### Excerpt to read:
* Begin *

There are two definitions of geodesics here.

  1. locally distance minimizing curves You minimize the action, as you did, \begin{equation} S(\gamma) = \int_a^b \sqrt{ g_{\mu\nu} \dot{x}^{\mu} \dot{x}^{\nu} } dt = \int_a^b L dt \end{equation} The Euler Lagrangian equation associated with this action is \begin{equation} \frac{d}{dt}(\frac{\partial L}{\partial \dot{x}^{\mu}}) - \frac{\partial L}{\partial x^\mu}= 0 \end{equation}

  2. curves on which tangent vector is parallel transported. You minimize the action, \begin{equation} E(\gamma) = \int_a^b \frac{1}{2}g_{\mu\nu} \dot{x}^{\mu} \dot{x}^{\nu} dt = \int_a^b \frac{1}{2}L^2 dt \end{equation} through Euler Lagrangian equation \begin{equation} \frac{d}{dt}(\frac{\partial L}{\partial \dot{x}^{\mu}}) - \frac{\partial L}{\partial x^\mu} = -\frac{1}{L}\frac{\partial L}{\partial \dot{x}^{\mu}} \frac{d}{dt}L \end{equation} and get the solution(after some algebra) \begin{equation} \ddot{x}^{\lambda} + \Gamma^{\lambda}_{\mu\nu} \dot{x}^\mu \dot{x}^\nu = 0 \end{equation} This curve parallel transports the tangent vector.

* End *

### Problems and tasks:
(a) How many definitions of geodesics does the geodesics excerpt give?
(b) In the listing below, reproduce the part that opens with the line containing "Task: Open the Tagged photos tab icon" and closes with the last line of the listing, both ends included.

### Data extract:
* Begin *

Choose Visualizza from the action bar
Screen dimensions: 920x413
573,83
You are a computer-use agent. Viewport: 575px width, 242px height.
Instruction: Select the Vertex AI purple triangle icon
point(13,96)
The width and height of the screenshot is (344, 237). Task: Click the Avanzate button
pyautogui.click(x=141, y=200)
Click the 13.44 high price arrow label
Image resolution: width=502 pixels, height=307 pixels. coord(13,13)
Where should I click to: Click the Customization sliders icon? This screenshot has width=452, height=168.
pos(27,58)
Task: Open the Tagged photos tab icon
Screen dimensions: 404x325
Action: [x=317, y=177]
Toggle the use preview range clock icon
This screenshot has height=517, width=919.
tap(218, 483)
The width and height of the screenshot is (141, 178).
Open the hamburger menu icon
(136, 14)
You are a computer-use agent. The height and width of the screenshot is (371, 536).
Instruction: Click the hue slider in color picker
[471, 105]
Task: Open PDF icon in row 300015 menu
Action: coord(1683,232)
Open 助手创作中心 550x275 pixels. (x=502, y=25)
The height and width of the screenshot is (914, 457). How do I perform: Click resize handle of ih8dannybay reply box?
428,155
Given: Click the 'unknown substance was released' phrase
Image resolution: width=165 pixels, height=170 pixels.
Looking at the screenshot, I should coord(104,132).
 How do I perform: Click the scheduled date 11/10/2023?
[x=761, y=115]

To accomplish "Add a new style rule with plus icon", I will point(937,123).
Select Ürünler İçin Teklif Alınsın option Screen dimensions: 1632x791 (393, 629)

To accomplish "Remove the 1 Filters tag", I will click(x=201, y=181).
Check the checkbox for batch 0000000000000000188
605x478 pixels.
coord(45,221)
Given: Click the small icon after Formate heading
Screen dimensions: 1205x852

* End *

### Completed exercise:
(a) Two.

(b)
Task: Open the Tagged photos tab icon
Screen dimensions: 404x325
Action: [x=317, y=177]
Toggle the use preview range clock icon
This screenshot has height=517, width=919.
tap(218, 483)
The width and height of the screenshot is (141, 178).
Open the hamburger menu icon
(136, 14)
You are a computer-use agent. The height and width of the screenshot is (371, 536).
Instruction: Click the hue slider in color picker
[471, 105]
Task: Open PDF icon in row 300015 menu
Action: coord(1683,232)
Open 助手创作中心 550x275 pixels. (x=502, y=25)
The height and width of the screenshot is (914, 457). How do I perform: Click resize handle of ih8dannybay reply box?
428,155
Given: Click the 'unknown substance was released' phrase
Image resolution: width=165 pixels, height=170 pixels.
Looking at the screenshot, I should coord(104,132).
 How do I perform: Click the scheduled date 11/10/2023?
[x=761, y=115]

To accomplish "Add a new style rule with plus icon", I will point(937,123).
Select Ürünler İçin Teklif Alınsın option Screen dimensions: 1632x791 (393, 629)

To accomplish "Remove the 1 Filters tag", I will click(x=201, y=181).
Check the checkbox for batch 0000000000000000188
605x478 pixels.
coord(45,221)
Given: Click the small icon after Formate heading
Screen dimensions: 1205x852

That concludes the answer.